IMAGE: Prithviraj Sukumaran and Amala Paul in The Goat Life (Aadujeevitham).

The film has upped the sales of the book.

“We haven’t even shown all of what author Benyamin has described in his novel Aadujeevitham. (Publishing house) Penguin is planning another edition of the book with my face on the cover. Yes, the whole idea of a literary adaptation is to draw attention to the original work and at the same time, providing a new experience,” he says.

Prithviraj can’t stop counting his ‘Blessy’ings.

“It is the fruition of all the hard work that my Director Blessy and I have gone through for 14 years. That’s how long the project has been with me. We began work on it in 2010. It took us 14 years to get our story into theatres.”

IMAGE: Prithviraj Sukumaran in The Goat Life (Aadujeevitham).

“If I had my way, I would have done only this project until it was completed. But practically, that was not possible. We had to go back to Jordan twice to shoot the desert scenes. Once the shooting had to stop because of COVID. It hasn’t been easy. Blessy has been with this project even longer than me,” he adds.

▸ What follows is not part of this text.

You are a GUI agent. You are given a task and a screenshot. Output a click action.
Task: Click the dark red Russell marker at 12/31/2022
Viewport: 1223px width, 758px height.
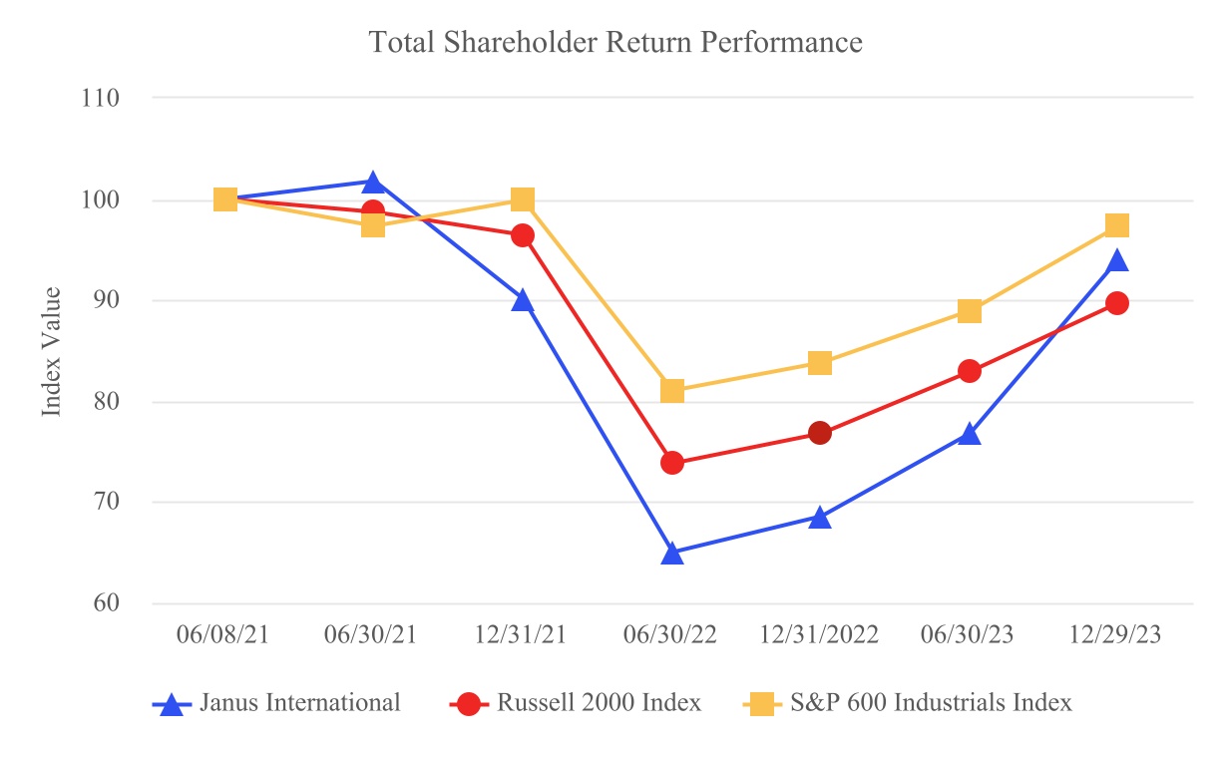pyautogui.click(x=820, y=433)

Prithviraj went through drastic weight losses, not just once but twice.

“I had to do it twice because of the disruption in the shooting schedules. First, I had to put on weight to look how Najeeb looked when he first arrives in Saudi Arabia. Then I had to lose around 30 kilos twice to look how he looked later. My sugar levels were seriously disturbed. It was quite difficult. I don’t think I would be able to do this again.”

IMAGE: Prithviraj Sukumaran in Bade Miyan Chote Miyan.

Now, Prithviraj looks forward to his next release Bade Miyan Chote Miyan, where he plays the main antagonist. But he remains masked for half the film.

“Till intermission,” Prithviraj shares. “There is a reason why my character keeps his face covered in Bade Miyan Chote Miyan. Please wait for the film, I may surprise you again.”

What places Malayalam cinema so ahead of the rest of Indian cinema?

“I guess it is the stress on the writing,” he replies. “Do you know it is the norm for writers to approach an actor for a role in Malayalam cinema, not the producers or directors?”